Proper approach: “Can I help you get that bag up there?” Or even reach a hand over onto the bag to help steady the bag, if you’ve asked already and you don’t think she heard you. The suitcase won’t care if you grope it. The woman quite understandably will care if it seems like you’re groping her.

I would laugh if I was called a sexy momma, because it’s so cheesy I could never take it seriously. I would just write it off as a guy dorking around with his son, who isn’t taking it seriously either.

If that’s what ‘most’ such harassment is then what is the rest? One assumes potentially harmful or worse. And your advise is to ‘just ignore it’, even though by your own admission, it’s only harmless ‘most’, but not all, of the time?

So women should ignore potential danger because ‘most of the time’ it’s nothing but ‘male bonding’?

I’m glad you’re only responsible for your own risk assessment!

If I’d heard that, I’d have rolled my eyes and kept going, (possibly shooting you a withering look) while mentally classifying you as a classless, clueless oaf. The fact that you were joking that way with your 15 yo son makes it worse.

Crass, in spades.

Even if sexual harassment is a call for attention, or a form of male bonding, it can still be used as a test of boundaries. Even if it’s not meant to be a test of boundaries, an unanswered catcall makes an abuser feel safe enough to continue his behavior.

Flinging your panties at the guy who catcalled.

That would probably be considered okay. :rolleyes:

you’re funny.

This is the second time you’ve expressed yourself inappropriately in this thread, colander, and this is a second warning for you to stop behaving like this. A warning is intended to let you know that you’re posting in an unacceptable manner and if you keep doing it, you’ll be banned. That’s the road you’re headed down now.

I would advise you to stay out of this thread if you can’t control yourself.

Making personal comments about someone’s appearance is rude, yes. This is true whether said comment is “You’re a fat whale” or “You’re a hot piece of meat.” This is also true whether the object of your comment can hear you or not.

Words like this foster attitudes. What he’s doing here is modeling for his son that it’s okay to objectify women instead of realizing that they are human beings just like him and treating them as such. He’s modeling this regardless whether the women in question could hear him or not.

He’s also reinforcing this objectifying attitude in his own mind, which is also true whether the women OR his son could hear him or not. It’s a vicious cycle.

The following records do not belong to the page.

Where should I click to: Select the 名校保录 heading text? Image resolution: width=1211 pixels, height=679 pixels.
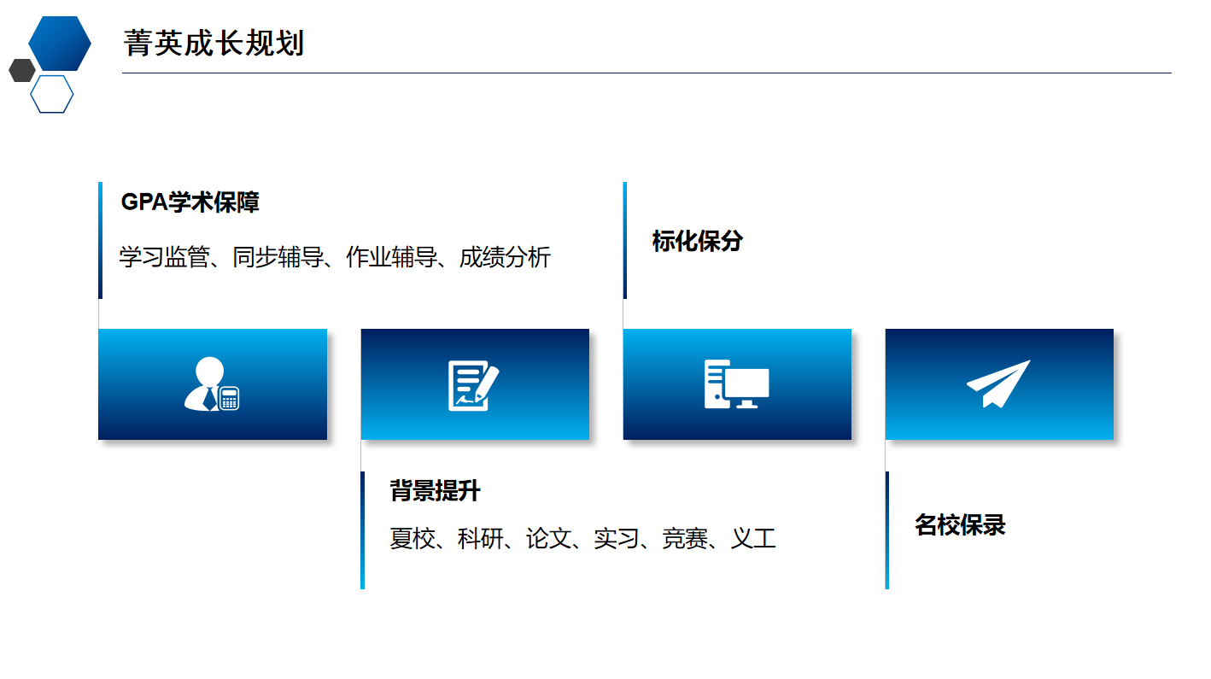coord(960,524)
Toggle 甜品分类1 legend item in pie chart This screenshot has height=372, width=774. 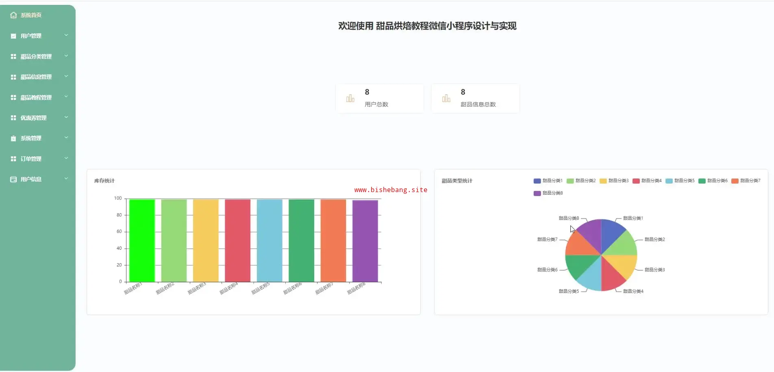(x=548, y=181)
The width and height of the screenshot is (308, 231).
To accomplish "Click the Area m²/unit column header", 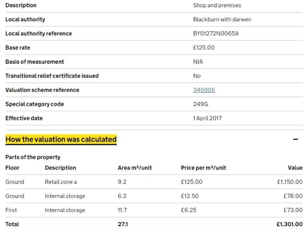I will (x=135, y=168).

He objectifies women in his head, which leads to objectifying them out loud, which reinforces objectifying them in his head. Repeat this cycle long enough, and he may end up with the belief that grabbing a hawt woman’s hips without her consent is a perfectly acceptible thing to do. If his son bears witness to this cycle long enough, he may model it himself.

This, plus: touching a person’s hips is overtly sexual. I’d expect it only from someone I’m very close to, like a boyfriend/girlfriend. I have friends that I wouldn’t take such a touch from. From a stranger? Hell, no. Even with something as innocuous as a handshake, you wait for consent (given in the form of that person accepting your proffered hand) before you touch them. If someone simply grabbed your hand and started pumping, you’d (rightly) think them a classless, clueless idiot. You might even snatch your hand away and say to them “Dude, what the fuck?”

Please don’t take this as an attempt to argue, but as an earnest question:

I have a lot of trouble understanding “objectification” rhetoric. Can you please explain how this is “objectification”? It feels like there’s a line between finding someone attractive, and reducing them to being an object whose sole purpose in life should be providing sexual pleasure. I don’t see how Shakes thinking they were hot flung him into the territory of mentally robbing them of personhood.

So if I say to my friend, “That guy over there is cute”, that’s rude? WTF?

That would be sarcasm, yes. A different sort of irony might be gently making fun of the fact that his fourteen-year-old son was pointing out women to him.